Chongqing - By integrating digital intelligence into urban governance, Chongqing is pioneering a new path for managing a megacity of over 30 million people.
Chongqing’s Digital Urban Operation and Governance Center has developed a real-time, efficient, and precise cross-agency response system. (Photo/Luo Bin, Visual Chongqing)
In April 2024, Chinese President Xi Jinping visited Chongqing and learned about the municipality's efforts to modernize city governance while visiting a digital urban operation and governance center.
One year later, Chongqing has built a digital governance network consisting of one central municipal hub, 41 district or county-level centers, and 1,031 local township offices—all operating in unison. This transformation's heart is a citywide digital command platform that can dispatch tasks, coordinate departments, and resolve incidents in real time.

▶ [Problem] Rewrite the section of the Chongqing governance text starting with "Chongqing - By" and going on through "30 million people.", substituting "metropolis" for "megacity".

▶ [Material shown]
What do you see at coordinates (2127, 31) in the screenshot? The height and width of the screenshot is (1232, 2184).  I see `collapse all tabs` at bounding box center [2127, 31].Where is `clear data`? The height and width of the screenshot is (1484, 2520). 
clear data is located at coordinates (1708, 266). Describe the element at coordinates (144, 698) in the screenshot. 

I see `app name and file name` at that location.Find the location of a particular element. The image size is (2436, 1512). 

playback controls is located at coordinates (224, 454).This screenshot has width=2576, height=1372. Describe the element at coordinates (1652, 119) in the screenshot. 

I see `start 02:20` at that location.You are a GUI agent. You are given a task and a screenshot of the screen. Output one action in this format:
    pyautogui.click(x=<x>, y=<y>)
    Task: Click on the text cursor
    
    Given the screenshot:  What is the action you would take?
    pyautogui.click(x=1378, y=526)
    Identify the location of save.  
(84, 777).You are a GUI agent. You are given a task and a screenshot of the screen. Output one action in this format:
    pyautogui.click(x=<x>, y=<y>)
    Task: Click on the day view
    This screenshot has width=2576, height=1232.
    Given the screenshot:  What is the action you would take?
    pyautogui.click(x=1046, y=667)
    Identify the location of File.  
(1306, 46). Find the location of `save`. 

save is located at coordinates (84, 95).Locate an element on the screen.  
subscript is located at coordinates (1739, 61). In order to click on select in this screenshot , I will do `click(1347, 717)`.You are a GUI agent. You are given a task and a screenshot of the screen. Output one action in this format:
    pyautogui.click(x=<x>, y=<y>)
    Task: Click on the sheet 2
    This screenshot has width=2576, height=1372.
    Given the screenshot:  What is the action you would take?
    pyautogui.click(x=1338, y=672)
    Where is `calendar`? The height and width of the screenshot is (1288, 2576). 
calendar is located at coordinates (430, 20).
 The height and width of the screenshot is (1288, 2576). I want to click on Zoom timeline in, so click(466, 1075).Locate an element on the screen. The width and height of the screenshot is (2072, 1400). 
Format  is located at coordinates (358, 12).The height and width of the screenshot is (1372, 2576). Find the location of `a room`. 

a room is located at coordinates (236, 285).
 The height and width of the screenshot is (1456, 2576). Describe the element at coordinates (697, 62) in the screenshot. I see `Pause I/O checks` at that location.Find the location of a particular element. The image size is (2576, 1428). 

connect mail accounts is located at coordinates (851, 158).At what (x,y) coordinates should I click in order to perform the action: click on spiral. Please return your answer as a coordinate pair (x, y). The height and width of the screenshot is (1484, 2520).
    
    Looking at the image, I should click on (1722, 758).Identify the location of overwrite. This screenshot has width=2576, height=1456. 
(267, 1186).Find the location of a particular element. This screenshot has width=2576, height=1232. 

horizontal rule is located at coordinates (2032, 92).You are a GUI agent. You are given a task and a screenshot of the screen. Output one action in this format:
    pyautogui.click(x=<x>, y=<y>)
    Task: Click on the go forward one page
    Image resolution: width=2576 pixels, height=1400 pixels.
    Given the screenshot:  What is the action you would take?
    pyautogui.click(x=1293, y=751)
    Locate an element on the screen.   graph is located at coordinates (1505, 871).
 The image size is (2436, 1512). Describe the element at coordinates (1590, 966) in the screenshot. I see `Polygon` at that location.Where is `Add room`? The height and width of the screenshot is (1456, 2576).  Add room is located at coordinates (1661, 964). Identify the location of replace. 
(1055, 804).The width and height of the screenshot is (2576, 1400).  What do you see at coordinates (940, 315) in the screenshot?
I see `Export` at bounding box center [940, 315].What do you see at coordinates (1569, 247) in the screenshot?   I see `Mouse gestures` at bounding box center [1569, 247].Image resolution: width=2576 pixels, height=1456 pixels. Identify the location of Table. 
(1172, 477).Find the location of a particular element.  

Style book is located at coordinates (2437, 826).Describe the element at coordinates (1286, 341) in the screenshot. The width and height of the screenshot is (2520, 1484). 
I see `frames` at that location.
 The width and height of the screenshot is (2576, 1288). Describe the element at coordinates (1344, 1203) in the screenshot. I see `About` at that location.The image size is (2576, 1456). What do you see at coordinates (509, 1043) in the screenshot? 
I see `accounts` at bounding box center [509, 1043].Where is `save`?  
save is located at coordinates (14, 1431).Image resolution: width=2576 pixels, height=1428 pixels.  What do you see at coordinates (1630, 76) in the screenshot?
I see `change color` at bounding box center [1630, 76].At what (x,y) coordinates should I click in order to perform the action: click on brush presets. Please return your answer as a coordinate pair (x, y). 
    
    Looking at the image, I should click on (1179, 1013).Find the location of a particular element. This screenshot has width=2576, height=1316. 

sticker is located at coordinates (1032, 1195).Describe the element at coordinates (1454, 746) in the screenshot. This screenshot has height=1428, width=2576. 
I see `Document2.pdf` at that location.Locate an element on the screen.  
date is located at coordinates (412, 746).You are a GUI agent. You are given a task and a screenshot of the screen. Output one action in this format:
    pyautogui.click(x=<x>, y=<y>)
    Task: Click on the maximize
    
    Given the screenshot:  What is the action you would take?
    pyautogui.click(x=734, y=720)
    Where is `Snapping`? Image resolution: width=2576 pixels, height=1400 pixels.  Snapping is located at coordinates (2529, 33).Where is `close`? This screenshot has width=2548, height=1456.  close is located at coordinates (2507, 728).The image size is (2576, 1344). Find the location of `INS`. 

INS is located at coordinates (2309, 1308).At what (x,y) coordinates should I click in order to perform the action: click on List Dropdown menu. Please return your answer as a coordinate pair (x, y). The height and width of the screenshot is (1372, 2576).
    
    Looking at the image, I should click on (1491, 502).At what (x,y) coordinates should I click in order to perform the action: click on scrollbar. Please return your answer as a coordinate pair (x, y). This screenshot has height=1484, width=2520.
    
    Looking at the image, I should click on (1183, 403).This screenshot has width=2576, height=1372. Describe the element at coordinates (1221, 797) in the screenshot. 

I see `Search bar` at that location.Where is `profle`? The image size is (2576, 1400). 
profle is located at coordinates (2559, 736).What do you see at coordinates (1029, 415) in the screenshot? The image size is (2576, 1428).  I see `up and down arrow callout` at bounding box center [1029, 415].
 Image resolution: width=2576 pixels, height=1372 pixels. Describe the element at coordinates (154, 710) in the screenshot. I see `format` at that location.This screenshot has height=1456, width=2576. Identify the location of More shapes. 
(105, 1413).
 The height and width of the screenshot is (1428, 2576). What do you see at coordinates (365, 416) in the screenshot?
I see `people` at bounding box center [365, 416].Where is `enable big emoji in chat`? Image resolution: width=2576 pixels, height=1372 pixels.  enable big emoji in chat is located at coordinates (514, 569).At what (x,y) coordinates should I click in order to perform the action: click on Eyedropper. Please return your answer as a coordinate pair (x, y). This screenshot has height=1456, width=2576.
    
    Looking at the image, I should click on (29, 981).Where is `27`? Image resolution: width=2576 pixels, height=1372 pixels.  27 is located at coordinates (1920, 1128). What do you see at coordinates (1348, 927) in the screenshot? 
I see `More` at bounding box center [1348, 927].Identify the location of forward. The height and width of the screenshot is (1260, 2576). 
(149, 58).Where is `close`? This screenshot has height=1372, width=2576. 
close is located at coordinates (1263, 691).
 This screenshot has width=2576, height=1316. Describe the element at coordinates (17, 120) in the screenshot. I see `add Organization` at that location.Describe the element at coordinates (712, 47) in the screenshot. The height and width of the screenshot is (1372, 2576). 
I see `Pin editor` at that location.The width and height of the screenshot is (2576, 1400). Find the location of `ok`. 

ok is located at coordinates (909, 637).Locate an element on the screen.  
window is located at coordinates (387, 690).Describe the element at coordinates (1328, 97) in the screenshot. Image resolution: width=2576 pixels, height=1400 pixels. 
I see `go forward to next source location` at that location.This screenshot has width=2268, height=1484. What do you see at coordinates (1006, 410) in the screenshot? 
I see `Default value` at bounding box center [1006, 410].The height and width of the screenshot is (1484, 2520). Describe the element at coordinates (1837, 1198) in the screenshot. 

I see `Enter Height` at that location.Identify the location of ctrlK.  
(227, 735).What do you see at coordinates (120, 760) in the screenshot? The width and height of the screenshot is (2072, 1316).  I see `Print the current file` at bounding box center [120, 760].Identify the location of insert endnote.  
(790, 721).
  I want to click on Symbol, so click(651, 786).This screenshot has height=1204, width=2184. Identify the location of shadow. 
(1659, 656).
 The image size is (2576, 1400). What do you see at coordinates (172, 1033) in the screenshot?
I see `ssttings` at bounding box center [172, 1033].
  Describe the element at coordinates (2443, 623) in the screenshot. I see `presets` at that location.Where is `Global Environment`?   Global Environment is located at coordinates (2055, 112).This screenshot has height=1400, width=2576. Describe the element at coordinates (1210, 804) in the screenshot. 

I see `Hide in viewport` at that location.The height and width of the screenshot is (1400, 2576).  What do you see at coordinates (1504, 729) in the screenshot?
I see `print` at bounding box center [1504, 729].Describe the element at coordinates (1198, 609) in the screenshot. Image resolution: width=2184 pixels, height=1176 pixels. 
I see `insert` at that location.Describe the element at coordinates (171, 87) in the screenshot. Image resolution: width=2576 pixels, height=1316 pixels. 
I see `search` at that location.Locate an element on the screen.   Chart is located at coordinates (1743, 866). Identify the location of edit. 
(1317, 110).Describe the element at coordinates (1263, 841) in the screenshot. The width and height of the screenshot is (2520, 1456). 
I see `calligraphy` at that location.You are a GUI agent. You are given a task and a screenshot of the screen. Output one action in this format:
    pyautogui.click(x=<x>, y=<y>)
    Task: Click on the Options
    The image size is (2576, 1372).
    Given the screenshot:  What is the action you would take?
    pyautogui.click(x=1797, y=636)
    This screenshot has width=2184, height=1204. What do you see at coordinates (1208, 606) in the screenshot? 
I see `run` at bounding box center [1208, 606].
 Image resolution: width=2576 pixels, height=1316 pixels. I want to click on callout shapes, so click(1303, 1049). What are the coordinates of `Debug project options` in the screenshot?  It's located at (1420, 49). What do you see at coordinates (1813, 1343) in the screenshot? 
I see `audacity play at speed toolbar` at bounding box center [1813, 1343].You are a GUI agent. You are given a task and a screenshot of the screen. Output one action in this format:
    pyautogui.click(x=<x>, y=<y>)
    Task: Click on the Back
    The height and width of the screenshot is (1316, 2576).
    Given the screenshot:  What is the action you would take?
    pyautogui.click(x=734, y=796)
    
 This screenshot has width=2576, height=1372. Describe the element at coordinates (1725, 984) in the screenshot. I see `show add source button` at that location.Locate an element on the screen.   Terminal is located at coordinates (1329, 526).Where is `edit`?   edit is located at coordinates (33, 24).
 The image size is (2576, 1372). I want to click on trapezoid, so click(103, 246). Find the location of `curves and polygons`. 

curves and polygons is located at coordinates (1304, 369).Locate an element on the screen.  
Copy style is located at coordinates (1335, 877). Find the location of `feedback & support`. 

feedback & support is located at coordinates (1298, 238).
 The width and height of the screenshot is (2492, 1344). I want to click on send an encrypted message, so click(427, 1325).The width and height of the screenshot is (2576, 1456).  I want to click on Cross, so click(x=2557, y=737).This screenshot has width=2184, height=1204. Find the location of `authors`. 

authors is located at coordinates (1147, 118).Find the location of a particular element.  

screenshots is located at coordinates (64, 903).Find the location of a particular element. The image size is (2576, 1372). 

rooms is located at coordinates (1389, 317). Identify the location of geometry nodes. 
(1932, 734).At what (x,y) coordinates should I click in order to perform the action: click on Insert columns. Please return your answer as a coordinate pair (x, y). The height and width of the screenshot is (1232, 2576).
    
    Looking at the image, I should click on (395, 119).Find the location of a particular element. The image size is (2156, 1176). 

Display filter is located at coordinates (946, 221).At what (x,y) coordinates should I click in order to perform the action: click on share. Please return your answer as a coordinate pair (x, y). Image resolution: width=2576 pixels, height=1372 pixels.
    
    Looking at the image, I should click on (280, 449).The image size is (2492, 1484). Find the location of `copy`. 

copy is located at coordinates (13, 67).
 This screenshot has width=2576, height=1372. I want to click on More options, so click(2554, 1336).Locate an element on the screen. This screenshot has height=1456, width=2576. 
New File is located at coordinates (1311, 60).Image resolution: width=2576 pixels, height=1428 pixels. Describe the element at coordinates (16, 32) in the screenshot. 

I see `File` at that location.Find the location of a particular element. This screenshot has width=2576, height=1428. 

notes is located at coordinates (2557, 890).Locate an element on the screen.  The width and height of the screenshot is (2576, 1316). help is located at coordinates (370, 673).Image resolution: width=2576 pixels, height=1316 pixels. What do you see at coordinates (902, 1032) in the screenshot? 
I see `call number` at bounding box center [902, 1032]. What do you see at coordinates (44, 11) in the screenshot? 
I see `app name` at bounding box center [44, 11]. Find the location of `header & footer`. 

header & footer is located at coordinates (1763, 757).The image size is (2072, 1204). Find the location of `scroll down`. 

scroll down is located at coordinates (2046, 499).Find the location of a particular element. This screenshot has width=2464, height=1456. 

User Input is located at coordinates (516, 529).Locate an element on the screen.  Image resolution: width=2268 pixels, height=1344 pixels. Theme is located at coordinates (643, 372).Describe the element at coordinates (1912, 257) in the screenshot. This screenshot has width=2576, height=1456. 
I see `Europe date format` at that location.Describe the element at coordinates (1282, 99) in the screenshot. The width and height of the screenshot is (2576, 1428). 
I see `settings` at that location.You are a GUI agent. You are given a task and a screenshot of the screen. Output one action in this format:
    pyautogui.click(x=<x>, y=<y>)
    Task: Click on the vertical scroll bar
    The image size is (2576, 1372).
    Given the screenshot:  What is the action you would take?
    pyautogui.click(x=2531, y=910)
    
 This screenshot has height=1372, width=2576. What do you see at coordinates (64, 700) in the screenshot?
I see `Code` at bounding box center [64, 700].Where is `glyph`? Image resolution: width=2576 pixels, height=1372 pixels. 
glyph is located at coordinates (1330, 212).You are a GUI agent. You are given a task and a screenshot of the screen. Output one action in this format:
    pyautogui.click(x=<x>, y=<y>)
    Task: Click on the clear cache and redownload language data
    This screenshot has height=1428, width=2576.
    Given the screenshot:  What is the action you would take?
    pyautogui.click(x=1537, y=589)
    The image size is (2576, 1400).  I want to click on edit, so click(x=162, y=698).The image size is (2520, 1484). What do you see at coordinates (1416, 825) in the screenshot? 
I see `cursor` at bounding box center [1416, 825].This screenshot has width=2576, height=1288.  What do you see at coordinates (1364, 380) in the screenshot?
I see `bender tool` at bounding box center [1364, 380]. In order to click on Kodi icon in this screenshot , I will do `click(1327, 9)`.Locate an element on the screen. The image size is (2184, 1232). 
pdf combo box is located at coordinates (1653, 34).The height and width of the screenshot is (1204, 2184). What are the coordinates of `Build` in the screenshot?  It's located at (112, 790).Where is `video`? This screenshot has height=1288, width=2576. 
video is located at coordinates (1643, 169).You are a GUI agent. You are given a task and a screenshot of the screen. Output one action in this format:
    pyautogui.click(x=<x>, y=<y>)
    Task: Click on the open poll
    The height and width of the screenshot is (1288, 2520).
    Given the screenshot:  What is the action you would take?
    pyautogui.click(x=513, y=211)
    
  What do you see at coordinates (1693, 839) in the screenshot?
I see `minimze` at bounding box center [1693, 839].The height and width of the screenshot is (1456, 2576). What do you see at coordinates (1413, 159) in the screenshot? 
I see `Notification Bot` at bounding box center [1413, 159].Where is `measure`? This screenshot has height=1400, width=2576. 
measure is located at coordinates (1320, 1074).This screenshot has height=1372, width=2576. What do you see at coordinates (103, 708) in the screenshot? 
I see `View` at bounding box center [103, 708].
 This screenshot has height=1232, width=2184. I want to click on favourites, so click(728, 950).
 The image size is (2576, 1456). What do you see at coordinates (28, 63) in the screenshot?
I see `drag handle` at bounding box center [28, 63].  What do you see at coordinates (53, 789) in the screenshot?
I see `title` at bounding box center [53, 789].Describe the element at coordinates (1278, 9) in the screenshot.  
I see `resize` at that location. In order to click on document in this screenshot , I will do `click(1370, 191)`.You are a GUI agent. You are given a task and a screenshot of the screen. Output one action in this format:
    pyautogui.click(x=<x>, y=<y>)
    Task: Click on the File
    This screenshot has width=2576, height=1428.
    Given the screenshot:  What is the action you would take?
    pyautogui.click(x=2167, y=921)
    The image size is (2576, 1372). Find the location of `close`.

▶ [Answer to the exercise]
Chongqing - By integrating digital intelligence into urban governance, Chongqing is pioneering a new path for managing a metropolis of over 30 million people.